I had a few friends who said they would also put them in their windows, so we could have a few devices coordinate to confirm it wasn't just a loud neighbour or something.

I built a prototype, but when I started measuring how loud the motorcycles were, it was often within the legal limits (I think 80db or something).

Partly, this is because it was inside my apartment, but they sure sounded loud.

I spoke to a police officer friend about what to do, and he said the police just didn't care. I pointed out how easily they could use a decibel meter on their phone to measure how loud, but it was a complete non-interest for them.

Good to see NYC taking action on this. Hopefully more cities follow suit.




>use a decibel meter on their phone to measure how loud

Phone microphones are not calibrated for this and the apps just spit out completely wrong numbers. They show relative noise changes fine but one phone could show the same sound at a higher or lower db rating just because the mic is a little more amplified or something.

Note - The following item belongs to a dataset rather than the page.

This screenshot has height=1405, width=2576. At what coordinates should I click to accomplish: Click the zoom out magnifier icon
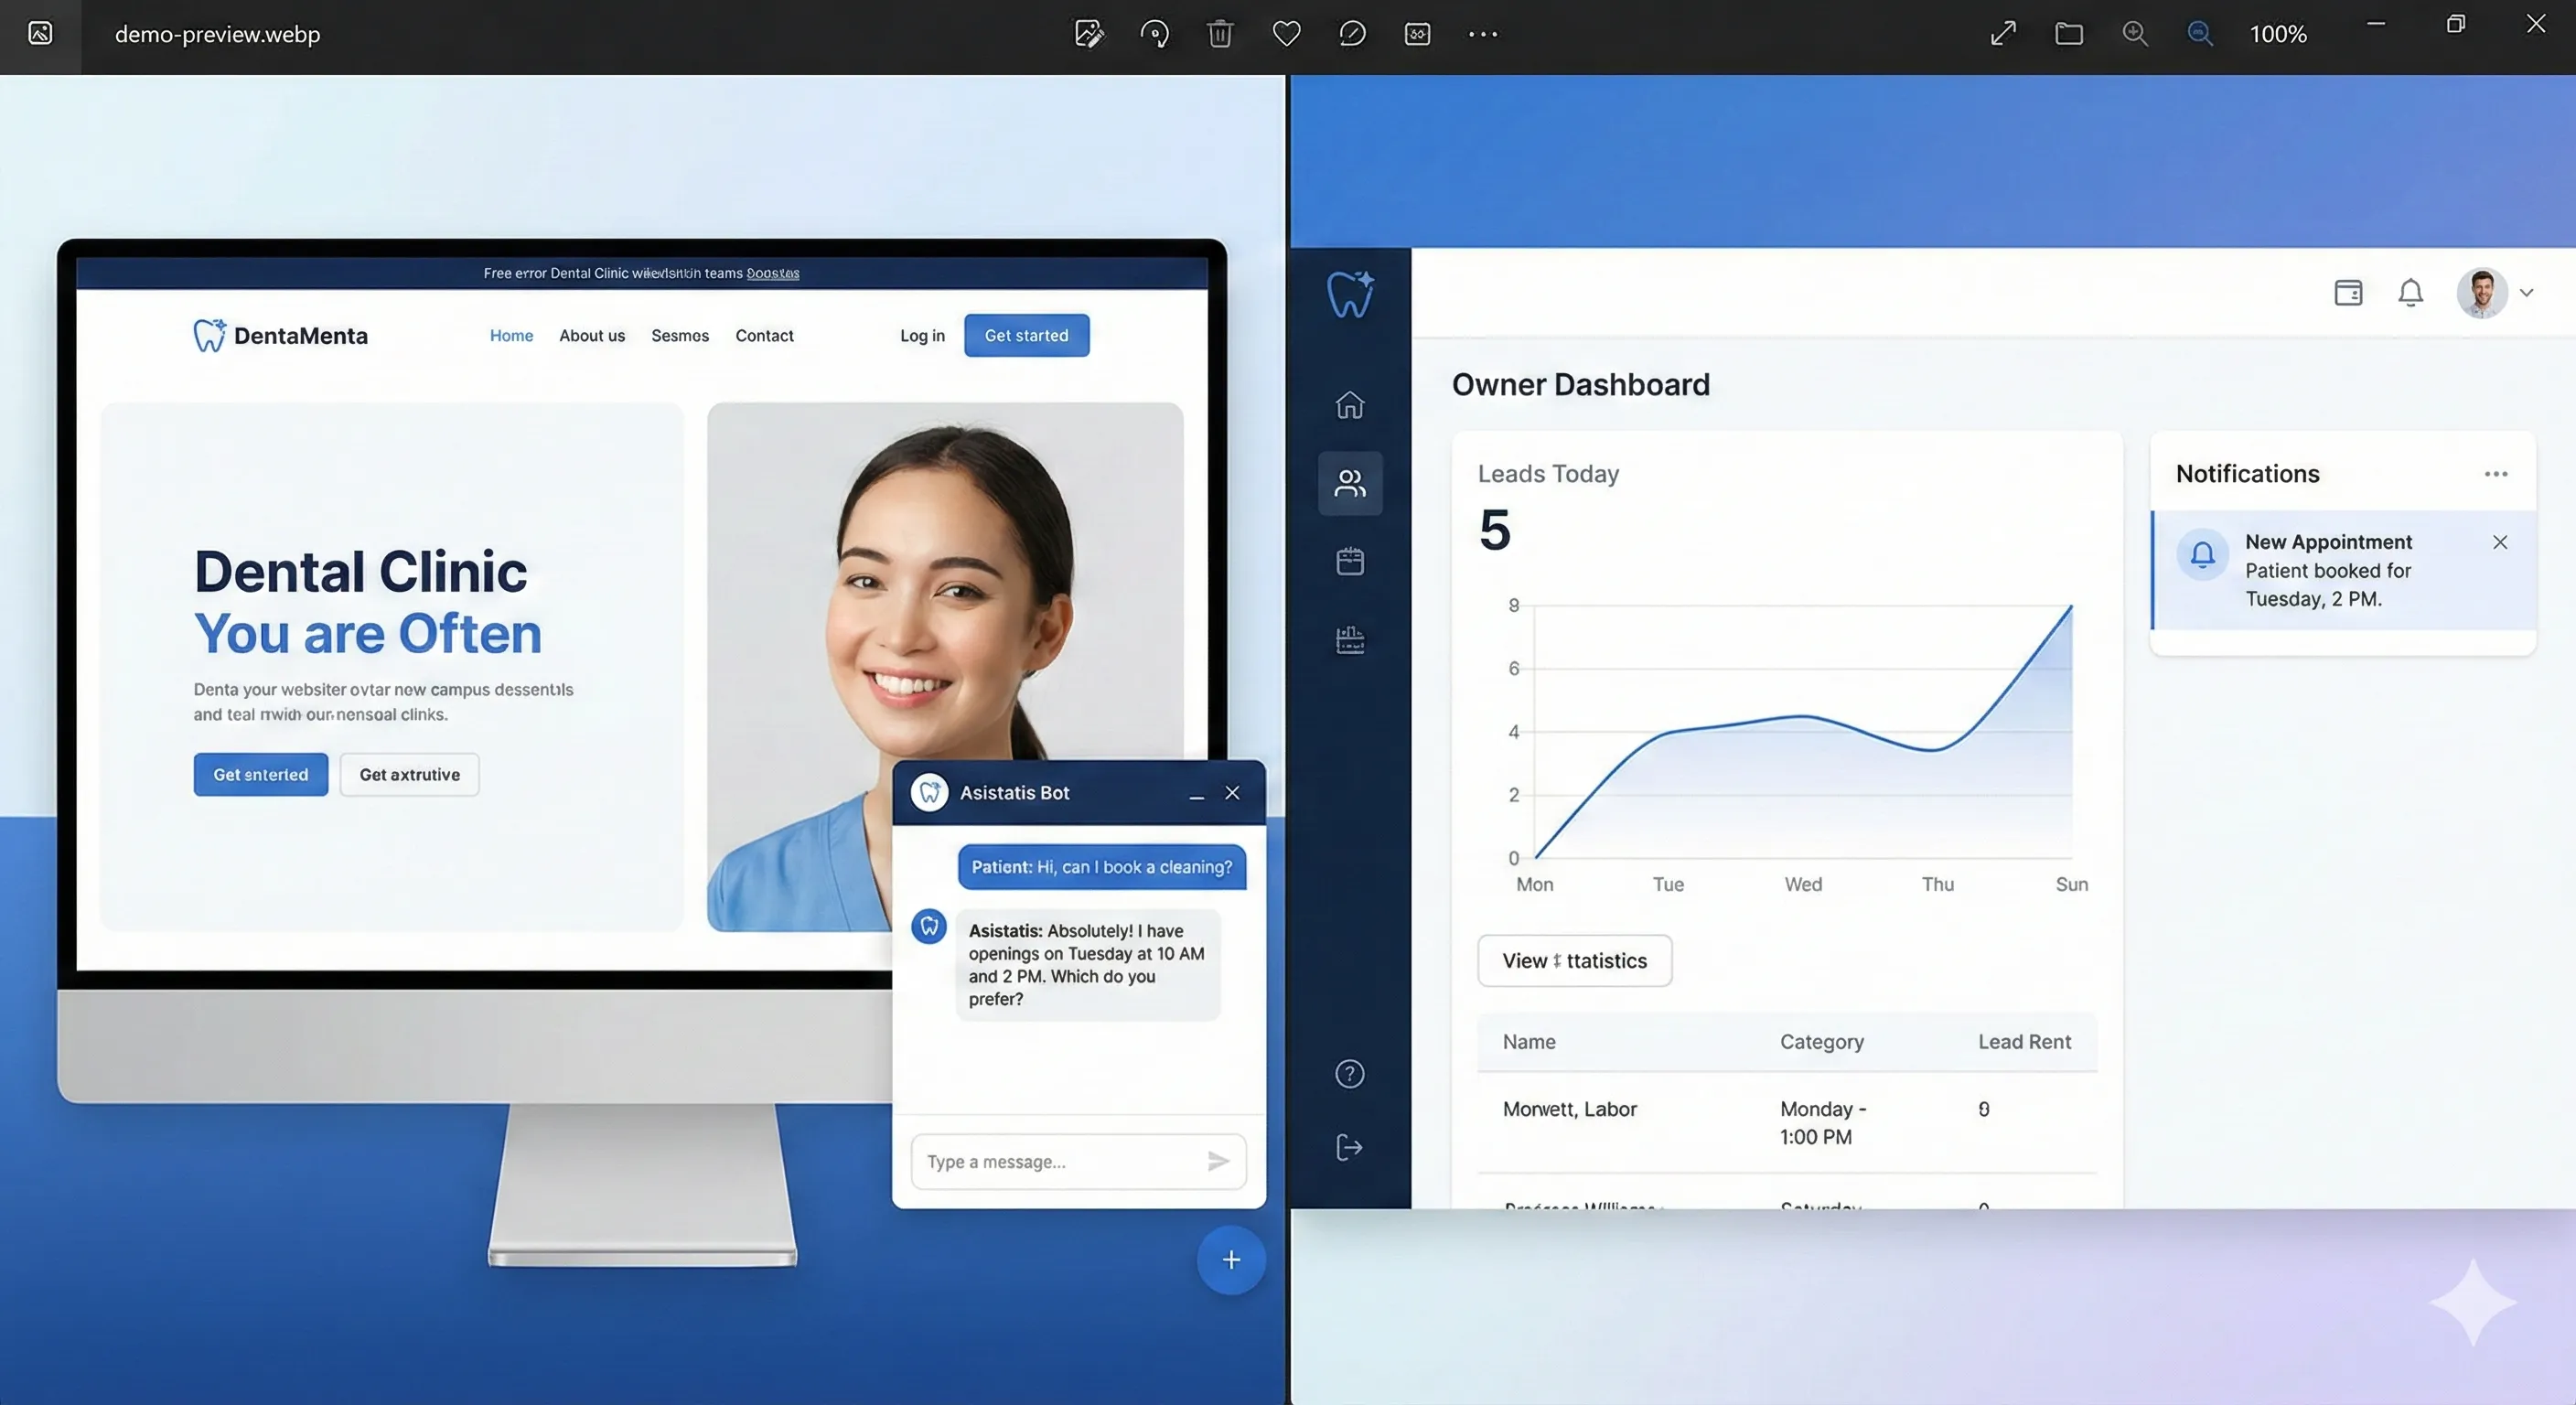pos(2200,34)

The Apple Watch actually is calibrated for this and has a built in app which shows noise levels quite accurately.


> I spoke to a police officer friend about what to do, and he said the police just didn't care. I pointed out how easily they could use a decibel meter on their phone to measure how loud, but it was a complete non-interest for them.

Ostensibly this is because the incentives aren't aligned properly. The reason why many areas over-enforce traffic violations is because of quotas and incentive structures that encourage people to hand-out tickets. If you did the same thing with noise, you could actually encourage departments to try to enforce this.


I had a neighbor with a Dodge Charger with no muffler. I talked to a police officer about it. He basically told me that he himself drove a loud car, and his neighbors complained to him about it because he leaves for work at 5:00 AM, and that's the nature of sports cars and you just have to get used to it.


You could sue him in small claims court.


So much wrong with this...

80db is a measure of relative sound level, not the absolute level.

And vehicle noise levels must be measured at a specific distance to be useful.